AT&T and Time Warner Complete Merger

In the wake of a fully driven society that focuses on media to relay valuable information such as news, AT&T has recently acquired one of the few remaining entertainment industry telecommunication giants, Time Warner for roughly $85.4 million.

This merger sees the two companies now able to both produce media content, as well as distribute it to millions of people across the globe with either wireless cell phones, broadband subscriptions, or satellite TV.

Time Warner is the home of HBO and CNN, so the possibilities have now become endless for AT&T in regards to the amount of, as well as the specific type of, content they will now be able to produce.

This type of deal is nothing new for telecommunications outlets, with Comcast’s $30 million takeover of NBCUniversal as well as Verizon Communications’ takeover of Yahoo and the Washington Post. More and more telecommunication giants continue to seek mergers in which their companies expand the potential to produce more media increases.

This deal was approved by both parties. AT&T as well as Time Warner felt that this merger would be a good thing for the both of them.

“When Jeff and I started talking, it became clear to us very quickly that we shared a very similar vision,” said Randall L. Stephenson, AT&T’s chief executive, over a conference call with reporters, referring to Jeffrey Bewkes, Time Warner’s chief executive.

Analysts and investors have noted that Time Warner’s initial merger when they sold themselves to AOL was one of the biggest of all time, and created the brilliant idea of combining both media content and the internet.

Lately, the rise of younger customers seeking various types of media content such as outlets like Netflix, Hulu, Amazon Prime, and YouTube, which differ from traditional media, have caused media companies to feel pressured into mergers.

The idea is simple, if you have a telecommunications giant like AT&T and you combine it with a media outlet like Time Warner, it creates a colossus capable of producing vast amounts of content while having more leverage in regards to advertising all of their services.

The main priority is to find new ways to reach potential customers, an example being HBO offering content like “The Game of Thrones” and “Westworld” to consumers who may not have a cable subscription but want to watch the show.

Time Warner’s deal with AT&T is likely to face scrutiny from tough government regulators who are skeptical of power being shared by only a few telecommunications giants.

Republican presidential nominee, Donald J. Trump stated that he would attempt to block the deal if elected president because he feels “it’s too much concentration of power in the hands of too few.”

Trump has a valid point, only a few telecommunication or media outlets remain open. Warner Bros. movie studios, as well as cable channels that include the likes of CNN, TNT, Turner Sports, and TBS, are the last bastions of merger-free media outlets.

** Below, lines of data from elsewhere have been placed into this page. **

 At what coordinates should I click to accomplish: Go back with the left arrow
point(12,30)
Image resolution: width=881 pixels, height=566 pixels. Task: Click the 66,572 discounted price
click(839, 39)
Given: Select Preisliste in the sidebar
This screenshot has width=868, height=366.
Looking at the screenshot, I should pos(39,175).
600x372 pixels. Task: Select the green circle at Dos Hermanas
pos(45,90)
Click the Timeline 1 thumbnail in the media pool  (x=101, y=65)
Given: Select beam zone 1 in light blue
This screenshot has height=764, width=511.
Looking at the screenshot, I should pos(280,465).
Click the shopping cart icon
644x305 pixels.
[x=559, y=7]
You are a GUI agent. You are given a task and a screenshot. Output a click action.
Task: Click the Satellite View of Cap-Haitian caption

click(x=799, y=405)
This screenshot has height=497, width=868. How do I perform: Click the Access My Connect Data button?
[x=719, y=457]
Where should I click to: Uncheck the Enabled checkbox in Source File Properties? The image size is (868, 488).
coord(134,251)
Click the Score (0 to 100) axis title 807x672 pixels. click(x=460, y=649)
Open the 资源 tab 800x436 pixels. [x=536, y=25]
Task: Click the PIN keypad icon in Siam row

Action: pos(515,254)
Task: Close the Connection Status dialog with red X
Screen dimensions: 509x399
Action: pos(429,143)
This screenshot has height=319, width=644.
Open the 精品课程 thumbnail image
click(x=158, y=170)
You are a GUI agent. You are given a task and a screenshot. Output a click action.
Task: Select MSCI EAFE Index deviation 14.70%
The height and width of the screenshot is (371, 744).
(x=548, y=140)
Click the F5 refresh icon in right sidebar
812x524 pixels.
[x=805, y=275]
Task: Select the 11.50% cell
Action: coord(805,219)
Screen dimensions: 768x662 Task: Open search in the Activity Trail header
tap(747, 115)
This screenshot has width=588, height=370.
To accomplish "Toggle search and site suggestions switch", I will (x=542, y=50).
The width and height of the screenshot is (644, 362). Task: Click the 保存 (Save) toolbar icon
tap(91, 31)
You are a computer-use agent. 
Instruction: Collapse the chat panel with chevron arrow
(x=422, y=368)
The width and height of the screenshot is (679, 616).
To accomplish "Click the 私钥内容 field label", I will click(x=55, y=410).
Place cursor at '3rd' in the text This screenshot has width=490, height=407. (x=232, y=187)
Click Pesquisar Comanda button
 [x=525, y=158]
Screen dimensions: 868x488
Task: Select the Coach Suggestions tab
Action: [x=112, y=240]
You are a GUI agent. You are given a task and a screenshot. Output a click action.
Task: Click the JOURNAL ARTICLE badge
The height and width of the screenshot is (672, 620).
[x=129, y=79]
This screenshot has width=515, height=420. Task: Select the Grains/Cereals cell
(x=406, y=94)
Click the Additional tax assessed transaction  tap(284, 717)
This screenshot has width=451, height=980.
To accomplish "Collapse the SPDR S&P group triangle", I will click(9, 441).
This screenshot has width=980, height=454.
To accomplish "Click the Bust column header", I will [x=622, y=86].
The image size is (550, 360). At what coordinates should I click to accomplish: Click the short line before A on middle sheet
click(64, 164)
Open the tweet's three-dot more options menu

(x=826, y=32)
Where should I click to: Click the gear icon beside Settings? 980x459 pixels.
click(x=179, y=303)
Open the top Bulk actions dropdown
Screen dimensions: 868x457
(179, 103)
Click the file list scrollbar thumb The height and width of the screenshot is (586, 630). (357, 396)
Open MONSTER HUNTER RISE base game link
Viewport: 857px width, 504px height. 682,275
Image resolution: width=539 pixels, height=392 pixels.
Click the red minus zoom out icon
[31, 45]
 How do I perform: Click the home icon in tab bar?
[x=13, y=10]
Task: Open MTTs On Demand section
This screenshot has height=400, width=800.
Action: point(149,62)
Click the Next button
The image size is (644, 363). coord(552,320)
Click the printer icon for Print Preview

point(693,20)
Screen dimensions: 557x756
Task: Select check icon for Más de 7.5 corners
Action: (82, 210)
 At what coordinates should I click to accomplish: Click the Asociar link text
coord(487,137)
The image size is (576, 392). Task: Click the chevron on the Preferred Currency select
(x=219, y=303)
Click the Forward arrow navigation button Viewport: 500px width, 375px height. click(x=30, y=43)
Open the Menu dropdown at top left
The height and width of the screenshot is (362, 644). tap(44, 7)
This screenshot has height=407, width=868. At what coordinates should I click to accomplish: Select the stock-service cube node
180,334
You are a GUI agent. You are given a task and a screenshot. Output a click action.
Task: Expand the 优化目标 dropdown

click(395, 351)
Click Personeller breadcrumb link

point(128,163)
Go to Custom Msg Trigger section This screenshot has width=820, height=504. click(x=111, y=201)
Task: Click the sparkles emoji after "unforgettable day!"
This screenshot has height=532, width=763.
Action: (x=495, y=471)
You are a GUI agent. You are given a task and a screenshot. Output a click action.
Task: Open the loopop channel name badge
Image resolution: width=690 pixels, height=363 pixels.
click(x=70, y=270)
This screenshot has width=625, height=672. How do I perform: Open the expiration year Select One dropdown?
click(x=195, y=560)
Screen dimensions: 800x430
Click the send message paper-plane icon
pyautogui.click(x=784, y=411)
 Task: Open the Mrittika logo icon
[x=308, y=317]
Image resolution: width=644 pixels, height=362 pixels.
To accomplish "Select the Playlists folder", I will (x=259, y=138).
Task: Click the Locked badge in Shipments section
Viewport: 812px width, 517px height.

Bewkes has previously faced tough scrutiny after he turned down 21st Century Fox’s $85 a share bid, stating that the offer undervalued his company.

But now Bewkes has found someone willing to pay more of a reasonable offer, at $107.50 a share in cash and stock Stephenson has agreed to the merger with Time Warner after feeling the pressure from rival telecommunications giants.

Richard Greenfield, a media analyst at BTIG wrote in a research note that “Bewkes will end up being remembered as the smartest C.E.O in sector – knowing when to sell and not overstaying his welcome to maximize value for shareholders.”

AT&T’s ambitions with this merger certainly go to show that the company is exerting intelligent measures to reconstitute their brand after already having spent hundreds of billions of dollars acquiring companies like DirecTV for $48.5 billion.

After acquiring DirecTV, AT&T began adding satellite TV subscriptions as another method of gaining negotiation leverage with the various content providers who were interested in mergers in order to expand their companies.

As the future of telecommunications, the internet, and media outlets continue to grow, more and more corporate giants will continue to merge with other outlets to expand their own company and essentially have the potential to get a larger amount of content and exposure to consumers.